An experiment with client-server apps on Apple tvOS

An experiment with client-server apps on Apple tvOS

I've spent a little time digging into the SDK for the new Apple TV - tvOS - specifically using the client-server app architecture.

In about an hour I got a local Node.js server running to serve templates and JavaScript files to a native tvOS app...

Yes, client-server apps in tvOS is heavily based on web technologies. The native app is pretty much just a thin shell.

You can make it check if your server is responding, persist login tokens etc. but the basic concept is that you serve the main application state machine, and load documents remotely from your server!
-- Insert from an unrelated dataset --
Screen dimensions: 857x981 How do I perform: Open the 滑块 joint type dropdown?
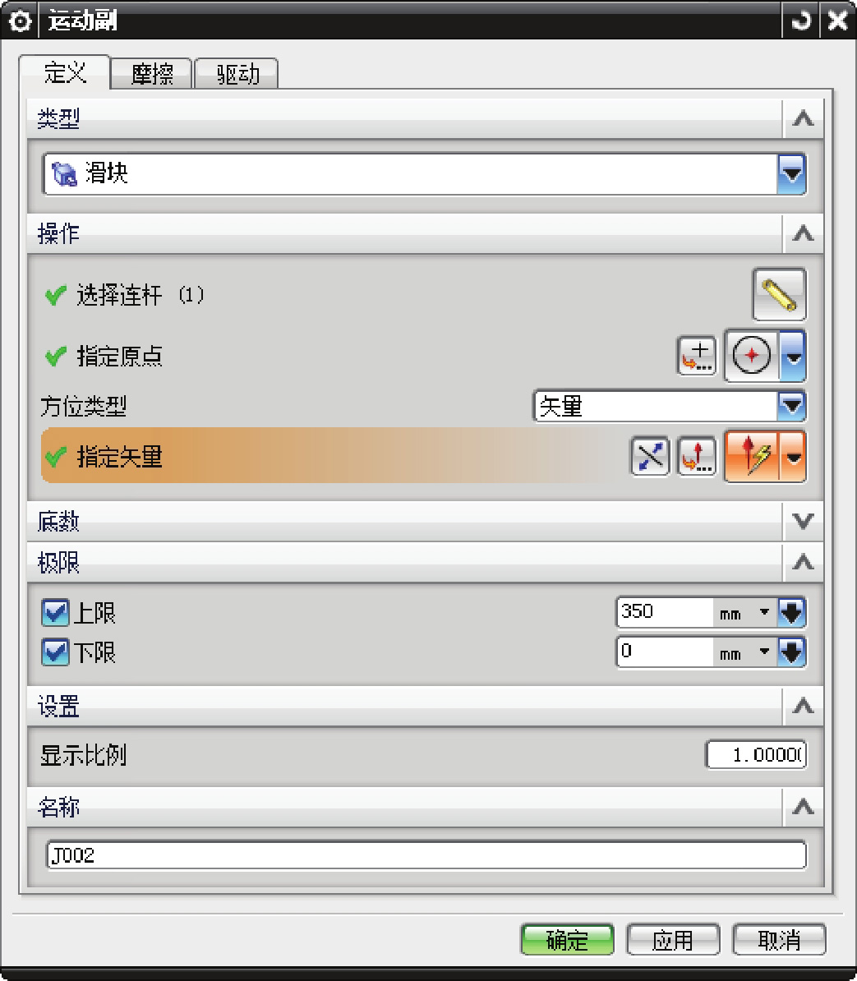coord(791,173)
It's quite refreshing to just point it at a URL, and be able to control everything from there.

Instead of HTML, there's a new XML based template language called TVML, where you declaratively build your markup - just like you'd expect from any kind of web page.

The app doesn't do anything :) - but looks like this:
tvOS Rating Template

The remote is actually quite cool. You hold down the Option/Alt key and hover the touch area to simulate swipes. Works very well, and app icons on the home screen produce a nice parallax effect when "hovering".

The code is available on Github  💻

TV networks

I hope TV networks will jump on this train and get going as fast as possible. Personally I hope to replace my cable subscription with on-demand services, but to be able to follow the english Premier League, there's still some work to do.

Sky Sports already have daily, weekly and monthly passes that I can access using services such as Unlocator - now they just need to make it available on the Apple TV.

In a perfect world, the football clubs would ditch the TV networks and provide their own services to distribute the games directly to consumers in a variety of ways. But that probably won't happen for another 10 years.